### What you are asked to do
Please print all of the records shown below, exactly as given.

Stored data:
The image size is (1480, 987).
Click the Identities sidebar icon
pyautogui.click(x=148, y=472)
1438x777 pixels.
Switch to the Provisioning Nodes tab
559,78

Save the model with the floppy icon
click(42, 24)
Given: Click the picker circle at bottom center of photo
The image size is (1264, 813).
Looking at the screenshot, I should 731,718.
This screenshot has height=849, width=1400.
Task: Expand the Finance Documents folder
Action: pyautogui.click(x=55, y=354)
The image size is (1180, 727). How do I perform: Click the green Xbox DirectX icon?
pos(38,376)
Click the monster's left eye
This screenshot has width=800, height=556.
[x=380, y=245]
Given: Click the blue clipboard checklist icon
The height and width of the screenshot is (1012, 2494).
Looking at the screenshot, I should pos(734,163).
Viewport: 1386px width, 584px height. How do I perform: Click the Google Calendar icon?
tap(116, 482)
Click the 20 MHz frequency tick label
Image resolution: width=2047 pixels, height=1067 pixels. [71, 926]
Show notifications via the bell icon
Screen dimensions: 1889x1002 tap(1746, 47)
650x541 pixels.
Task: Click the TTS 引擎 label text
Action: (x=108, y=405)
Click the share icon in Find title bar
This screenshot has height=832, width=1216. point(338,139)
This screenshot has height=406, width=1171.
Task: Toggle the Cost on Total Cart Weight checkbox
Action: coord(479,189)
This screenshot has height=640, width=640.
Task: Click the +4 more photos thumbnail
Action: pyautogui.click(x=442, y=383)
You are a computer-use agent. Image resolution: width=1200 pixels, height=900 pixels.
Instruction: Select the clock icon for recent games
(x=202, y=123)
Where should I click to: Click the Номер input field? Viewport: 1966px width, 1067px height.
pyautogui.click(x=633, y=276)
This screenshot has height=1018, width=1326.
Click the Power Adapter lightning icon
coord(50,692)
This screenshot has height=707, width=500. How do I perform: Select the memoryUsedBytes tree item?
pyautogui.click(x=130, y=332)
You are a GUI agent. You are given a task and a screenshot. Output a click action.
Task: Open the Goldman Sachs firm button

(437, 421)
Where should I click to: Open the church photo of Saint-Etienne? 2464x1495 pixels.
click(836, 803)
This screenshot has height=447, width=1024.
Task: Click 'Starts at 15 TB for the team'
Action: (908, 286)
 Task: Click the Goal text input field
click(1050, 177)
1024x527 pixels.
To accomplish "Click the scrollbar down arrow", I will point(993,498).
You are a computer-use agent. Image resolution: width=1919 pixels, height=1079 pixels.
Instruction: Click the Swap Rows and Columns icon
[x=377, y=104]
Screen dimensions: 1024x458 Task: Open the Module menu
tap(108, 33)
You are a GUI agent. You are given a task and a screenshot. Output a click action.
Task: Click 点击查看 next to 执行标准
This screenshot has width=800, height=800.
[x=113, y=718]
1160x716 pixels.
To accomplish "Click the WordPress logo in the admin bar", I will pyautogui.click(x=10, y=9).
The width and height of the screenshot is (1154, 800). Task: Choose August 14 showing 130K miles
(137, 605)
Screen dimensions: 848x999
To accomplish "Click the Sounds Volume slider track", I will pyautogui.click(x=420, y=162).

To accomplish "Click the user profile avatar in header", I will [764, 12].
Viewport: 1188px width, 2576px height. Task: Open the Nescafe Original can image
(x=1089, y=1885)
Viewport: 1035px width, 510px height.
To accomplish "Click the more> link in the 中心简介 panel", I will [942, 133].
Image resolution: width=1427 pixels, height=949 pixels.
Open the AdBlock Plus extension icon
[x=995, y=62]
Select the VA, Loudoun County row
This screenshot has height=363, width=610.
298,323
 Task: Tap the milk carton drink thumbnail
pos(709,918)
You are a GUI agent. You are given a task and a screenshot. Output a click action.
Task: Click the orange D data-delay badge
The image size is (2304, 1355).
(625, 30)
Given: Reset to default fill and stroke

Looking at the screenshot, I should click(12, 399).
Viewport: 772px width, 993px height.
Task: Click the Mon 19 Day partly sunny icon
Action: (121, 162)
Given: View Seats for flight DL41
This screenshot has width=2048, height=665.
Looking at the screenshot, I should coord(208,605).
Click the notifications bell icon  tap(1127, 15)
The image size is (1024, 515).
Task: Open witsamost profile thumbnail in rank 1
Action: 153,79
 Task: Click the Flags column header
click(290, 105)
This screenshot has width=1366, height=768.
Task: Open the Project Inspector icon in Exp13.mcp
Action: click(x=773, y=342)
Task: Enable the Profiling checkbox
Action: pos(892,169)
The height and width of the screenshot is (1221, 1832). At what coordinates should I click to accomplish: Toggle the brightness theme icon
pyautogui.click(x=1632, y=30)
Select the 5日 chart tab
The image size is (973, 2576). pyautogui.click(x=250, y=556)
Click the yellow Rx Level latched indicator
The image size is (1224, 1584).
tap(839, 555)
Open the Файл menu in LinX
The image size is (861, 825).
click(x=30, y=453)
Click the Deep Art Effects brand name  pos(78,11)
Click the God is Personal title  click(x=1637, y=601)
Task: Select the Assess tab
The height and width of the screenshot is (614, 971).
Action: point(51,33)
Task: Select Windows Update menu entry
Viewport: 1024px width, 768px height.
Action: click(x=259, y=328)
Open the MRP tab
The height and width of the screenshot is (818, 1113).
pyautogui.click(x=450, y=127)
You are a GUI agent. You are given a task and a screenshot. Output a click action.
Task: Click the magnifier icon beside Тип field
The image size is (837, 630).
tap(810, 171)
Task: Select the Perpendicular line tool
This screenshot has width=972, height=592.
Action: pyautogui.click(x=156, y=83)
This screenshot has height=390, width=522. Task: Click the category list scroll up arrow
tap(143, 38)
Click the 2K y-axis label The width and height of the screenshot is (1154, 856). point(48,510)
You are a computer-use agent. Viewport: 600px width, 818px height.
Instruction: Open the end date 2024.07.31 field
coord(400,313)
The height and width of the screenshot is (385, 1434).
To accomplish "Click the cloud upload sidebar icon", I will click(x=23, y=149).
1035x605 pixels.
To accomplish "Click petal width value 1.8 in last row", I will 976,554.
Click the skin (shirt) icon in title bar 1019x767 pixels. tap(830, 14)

### Response to this task
The image size is (1480, 987).
Click the Identities sidebar icon
pyautogui.click(x=148, y=472)
1438x777 pixels.
Switch to the Provisioning Nodes tab
559,78

Save the model with the floppy icon
click(42, 24)
Given: Click the picker circle at bottom center of photo
The image size is (1264, 813).
Looking at the screenshot, I should 731,718.
This screenshot has height=849, width=1400.
Task: Expand the Finance Documents folder
Action: pyautogui.click(x=55, y=354)
The image size is (1180, 727). How do I perform: Click the green Xbox DirectX icon?
pos(38,376)
Click the monster's left eye
This screenshot has width=800, height=556.
[x=380, y=245]
Given: Click the blue clipboard checklist icon
The height and width of the screenshot is (1012, 2494).
Looking at the screenshot, I should pos(734,163).
Viewport: 1386px width, 584px height. How do I perform: Click the Google Calendar icon?
tap(116, 482)
Click the 20 MHz frequency tick label
Image resolution: width=2047 pixels, height=1067 pixels. [71, 926]
Show notifications via the bell icon
Screen dimensions: 1889x1002 tap(1746, 47)
650x541 pixels.
Task: Click the TTS 引擎 label text
Action: (x=108, y=405)
Click the share icon in Find title bar
This screenshot has height=832, width=1216. point(338,139)
This screenshot has height=406, width=1171.
Task: Toggle the Cost on Total Cart Weight checkbox
Action: coord(479,189)
This screenshot has height=640, width=640.
Task: Click the +4 more photos thumbnail
Action: pyautogui.click(x=442, y=383)
You are a computer-use agent. Image resolution: width=1200 pixels, height=900 pixels.
Instruction: Select the clock icon for recent games
(x=202, y=123)
Where should I click to: Click the Номер input field? Viewport: 1966px width, 1067px height.
pyautogui.click(x=633, y=276)
This screenshot has height=1018, width=1326.
Click the Power Adapter lightning icon
coord(50,692)
This screenshot has height=707, width=500. How do I perform: Select the memoryUsedBytes tree item?
pyautogui.click(x=130, y=332)
You are a GUI agent. You are given a task and a screenshot. Output a click action.
Task: Open the Goldman Sachs firm button

(437, 421)
Where should I click to: Open the church photo of Saint-Etienne? 2464x1495 pixels.
click(836, 803)
This screenshot has height=447, width=1024.
Task: Click 'Starts at 15 TB for the team'
Action: (908, 286)
 Task: Click the Goal text input field
click(1050, 177)
1024x527 pixels.
To accomplish "Click the scrollbar down arrow", I will point(993,498).
You are a computer-use agent. Image resolution: width=1919 pixels, height=1079 pixels.
Instruction: Click the Swap Rows and Columns icon
[x=377, y=104]
Screen dimensions: 1024x458 Task: Open the Module menu
tap(108, 33)
You are a GUI agent. You are given a task and a screenshot. Output a click action.
Task: Click 点击查看 next to 执行标准
This screenshot has width=800, height=800.
[x=113, y=718]
1160x716 pixels.
To accomplish "Click the WordPress logo in the admin bar", I will pyautogui.click(x=10, y=9).
The width and height of the screenshot is (1154, 800). Task: Choose August 14 showing 130K miles
(137, 605)
Screen dimensions: 848x999
To accomplish "Click the Sounds Volume slider track", I will pyautogui.click(x=420, y=162).

To accomplish "Click the user profile avatar in header", I will [764, 12].
Viewport: 1188px width, 2576px height. Task: Open the Nescafe Original can image
(x=1089, y=1885)
Viewport: 1035px width, 510px height.
To accomplish "Click the more> link in the 中心简介 panel", I will [942, 133].
Image resolution: width=1427 pixels, height=949 pixels.
Open the AdBlock Plus extension icon
[x=995, y=62]
Select the VA, Loudoun County row
This screenshot has height=363, width=610.
298,323
 Task: Tap the milk carton drink thumbnail
pos(709,918)
You are a GUI agent. You are given a task and a screenshot. Output a click action.
Task: Click the orange D data-delay badge
The image size is (2304, 1355).
(625, 30)
Given: Reset to default fill and stroke

Looking at the screenshot, I should click(12, 399).
Viewport: 772px width, 993px height.
Task: Click the Mon 19 Day partly sunny icon
Action: (121, 162)
Given: View Seats for flight DL41
This screenshot has width=2048, height=665.
Looking at the screenshot, I should coord(208,605).
Click the notifications bell icon  tap(1127, 15)
The image size is (1024, 515).
Task: Open witsamost profile thumbnail in rank 1
Action: 153,79
 Task: Click the Flags column header
click(290, 105)
This screenshot has width=1366, height=768.
Task: Open the Project Inspector icon in Exp13.mcp
Action: click(x=773, y=342)
Task: Enable the Profiling checkbox
Action: pos(892,169)
The height and width of the screenshot is (1221, 1832). At what coordinates should I click to accomplish: Toggle the brightness theme icon
pyautogui.click(x=1632, y=30)
Select the 5日 chart tab
The image size is (973, 2576). pyautogui.click(x=250, y=556)
Click the yellow Rx Level latched indicator
The image size is (1224, 1584).
tap(839, 555)
Open the Файл menu in LinX
The image size is (861, 825).
click(x=30, y=453)
Click the Deep Art Effects brand name  pos(78,11)
Click the God is Personal title  click(x=1637, y=601)
Task: Select the Assess tab
The height and width of the screenshot is (614, 971).
Action: point(51,33)
Task: Select Windows Update menu entry
Viewport: 1024px width, 768px height.
Action: click(x=259, y=328)
Open the MRP tab
The height and width of the screenshot is (818, 1113).
pyautogui.click(x=450, y=127)
You are a GUI agent. You are given a task and a screenshot. Output a click action.
Task: Click the magnifier icon beside Тип field
The image size is (837, 630).
tap(810, 171)
Task: Select the Perpendicular line tool
This screenshot has width=972, height=592.
Action: pyautogui.click(x=156, y=83)
This screenshot has height=390, width=522. Task: Click the category list scroll up arrow
tap(143, 38)
Click the 2K y-axis label The width and height of the screenshot is (1154, 856). point(48,510)
You are a computer-use agent. Viewport: 600px width, 818px height.
Instruction: Open the end date 2024.07.31 field
coord(400,313)
The height and width of the screenshot is (385, 1434).
To accomplish "Click the cloud upload sidebar icon", I will click(x=23, y=149).
1035x605 pixels.
To accomplish "Click petal width value 1.8 in last row", I will 976,554.
Click the skin (shirt) icon in title bar 1019x767 pixels. tap(830, 14)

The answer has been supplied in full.